Me acuerdo que cuando escuché eso me dio cierto alivio. «Entonces, es algo pasajero, ¡voy a estar bien!», pensé. Y de hecho, así fue. Fueron varios años muy desconcertantes, pero puedo afirmar que ya en la prepa empecé a abrazar mi feminidad de una manera natural, y fue después de esa temporada que conocí a Cristo. 

A la fecha tengo gustos que para algunos podrían considerarse masculinos, pero son sólo eso: gustos. Lo importante es que me encanta ser mujer y acepto mi cuerpo tal como es. Lo que menos quisiera ahora es parecer un hombre. 

Pienso en mi situación de adolescente y la comparo con cómo está la situación ahora y me da mucho terror y dolor. Si hubiera vivido esa disforia de género en la actualidad, bastaría ver uno que otro reel o TikTok para convencerme de que el paso más lógico al sentir estas cosas es abrazar una nueva identidad y envalentonarme para decírselo a mis papás. 

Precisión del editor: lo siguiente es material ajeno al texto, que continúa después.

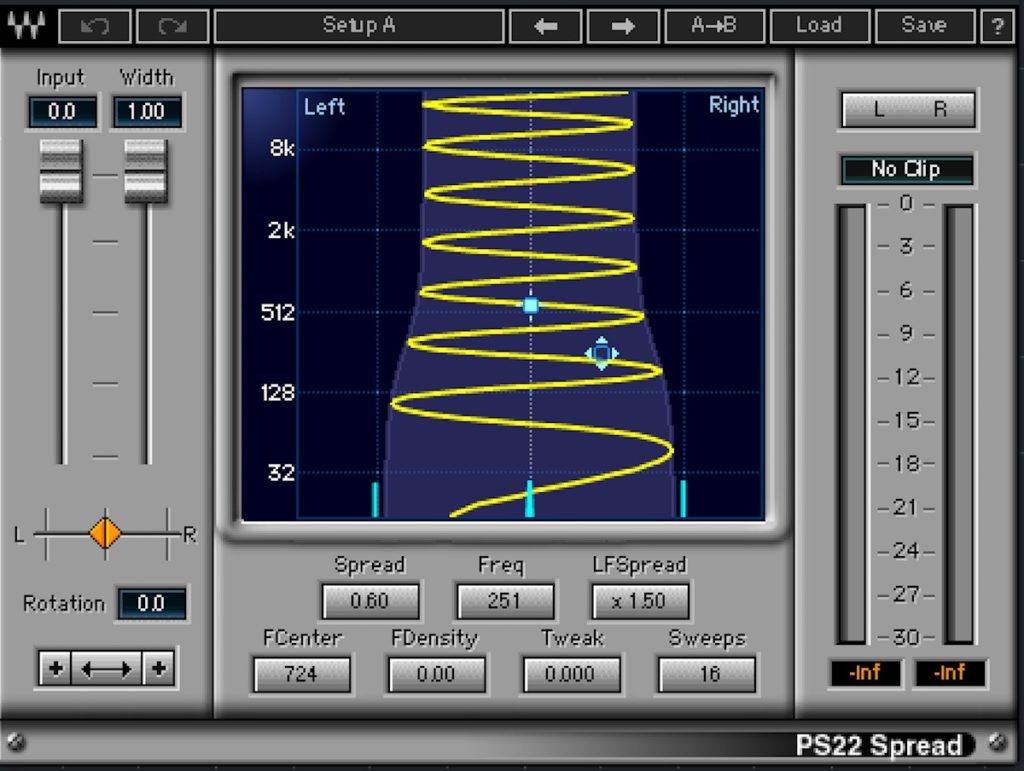The image size is (1024, 771).
Task: Click the Waves logo icon
Action: [x=25, y=26]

Ellos, con tanta información y presión social, y con los avances médicos actuales podrían haber buscado que tuviera acceso a un tratamiento hormonal de testosterona para poder masculinizar mis rasgos. Y ¡pum!, un año después, bien feliz yo con mi barba, mi voz grave, mi espalda ancha, músculos, (el vello ya lo tenía) y ropa cool, celebrando que «ahora me veo como hombre».

Pero, ¿qué hubiera pasado después, cuando esa etapa confusa terminara y estuviera lista para disfrutar de ser mujer? Resulta que ya no es posible porque ahora parezco más hombre que mujer y no hay vuelta atrás. ¿Qué efectos psicológicos, morales y espirituales tendría esto? ¿Cómo afectaría eso mi sexualidad? ¿Habría estado abierta a conocer a Dios?

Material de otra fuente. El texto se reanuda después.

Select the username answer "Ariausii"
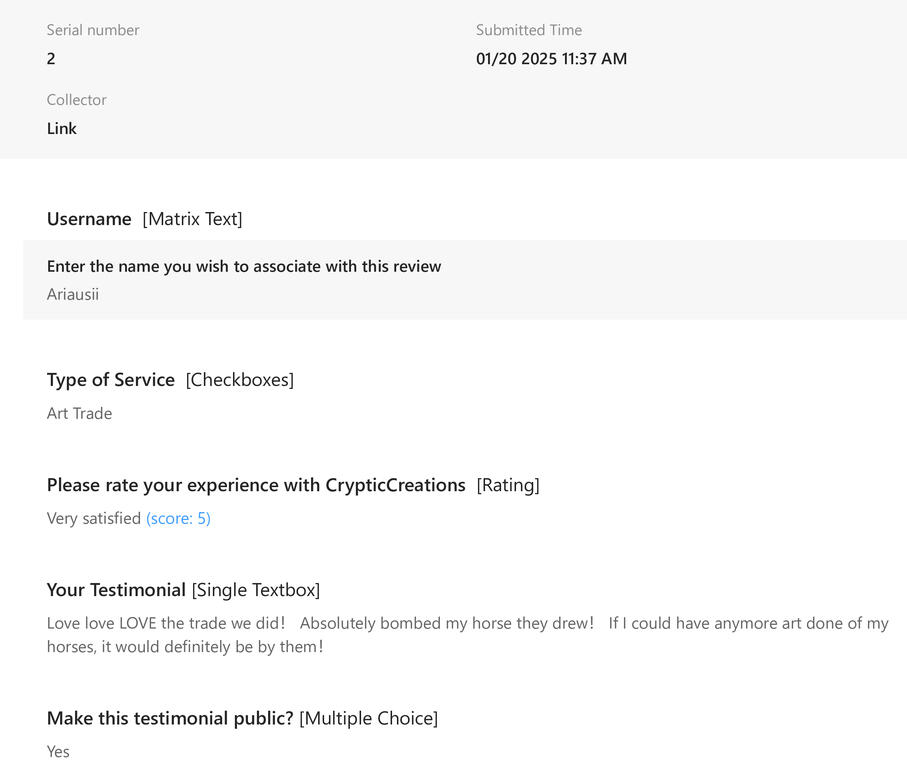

Puedo dar un suspiro de alivio y agradecer por no haber hecho nada drástico en ese entonces y haber dejado pasar el tiempo para superar esta confusión. ¡Yo ya la libré! Sin embargo, los jóvenes de ahora están vulnerables en extremo. Para empezar, tienen prohibido llamarlo «trastorno», «confusión», «pecado», «anormalidad», etcétera y dan rienda suelta a sus anhelos sin imaginar las terribles consecuencias que enfrentarán por dichas decisiones.

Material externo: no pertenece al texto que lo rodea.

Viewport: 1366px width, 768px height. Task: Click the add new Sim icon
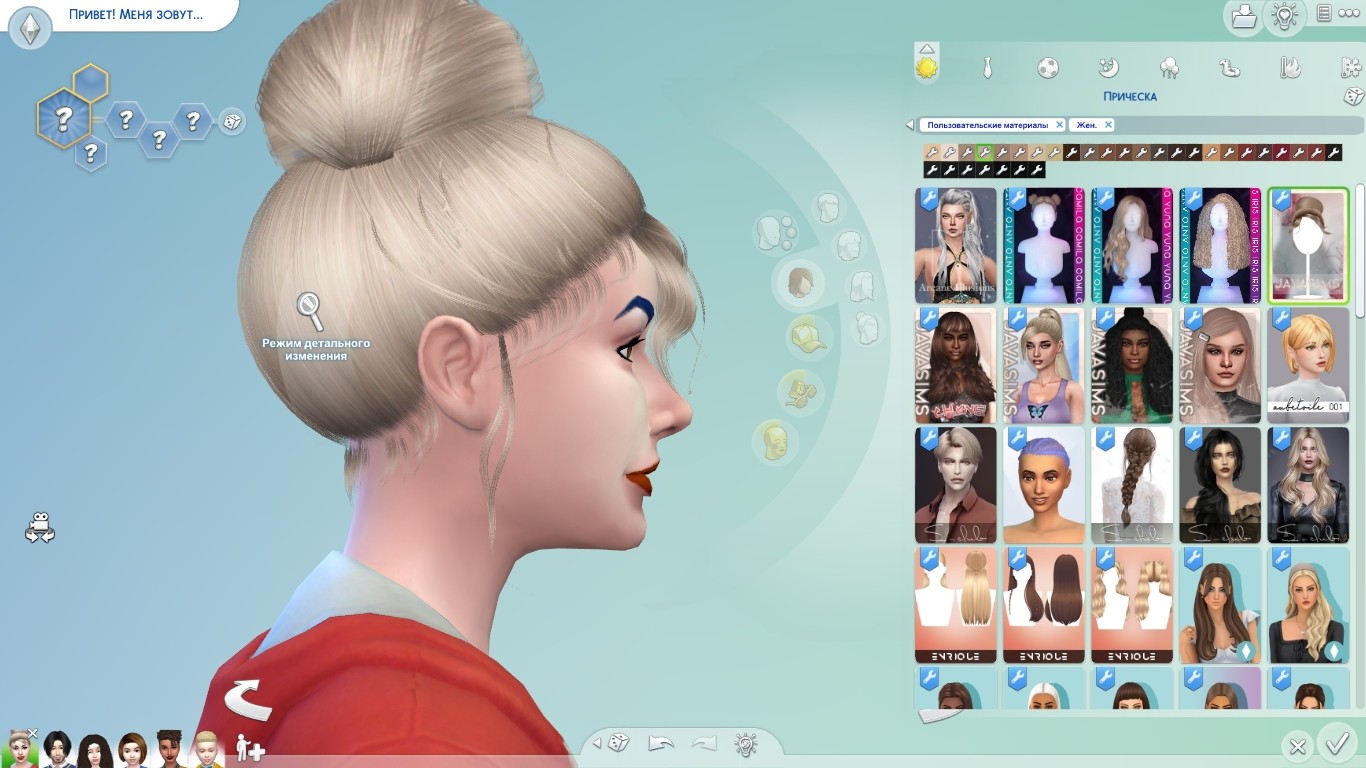(x=249, y=748)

Cuánto hubiera soñado yo a los doce años con recibir un tratamiento hormonal y parecerme a un hombre. Ahora sé que no tenía ni idea de lo que anhelaba, y si hubiera tenido la aprobación de mis pares, mis padres y la sociedad entera, sólo hubieran sido cómplices de la destrucción de mi identidad sexual. 

Yo sé que mi caso pasajero es diferente al de muchas personas que después de años y años, siguen creyendo que son del sexo opuesto al que nacieron o no se sienten ni hombres ni mujeres o continúan teniendo atracción hacia su mismo sexo. Es un dilema que simplemente no tengo el propósito de responder o argumentar en este texto.

Pero sí necesito expresar que la disforia de género es real, confusa y dolorosa para quien lo vive. Como cristianos es importante que seamos compasivos, pacientes y amorosos con las personas que tienen esta y otras batallas similares. Y al mismo tiempo, no podemos quedarnos en silencio, sino ser firmes al exaltar a Dios y el diseño que Él le dio a nuestros cuerpos y a nuestra sexualidad. Vale la pena luchar en contra de lo que puede destruir vidas. 

Dios tenía un plan bueno y hermoso para mi vida, y lo tiene para todos los niños y adolescentes de hoy. Nosotros podemos seguir siendo esa voz firme que habla la verdad, pero con un tono de esperanza y compasión.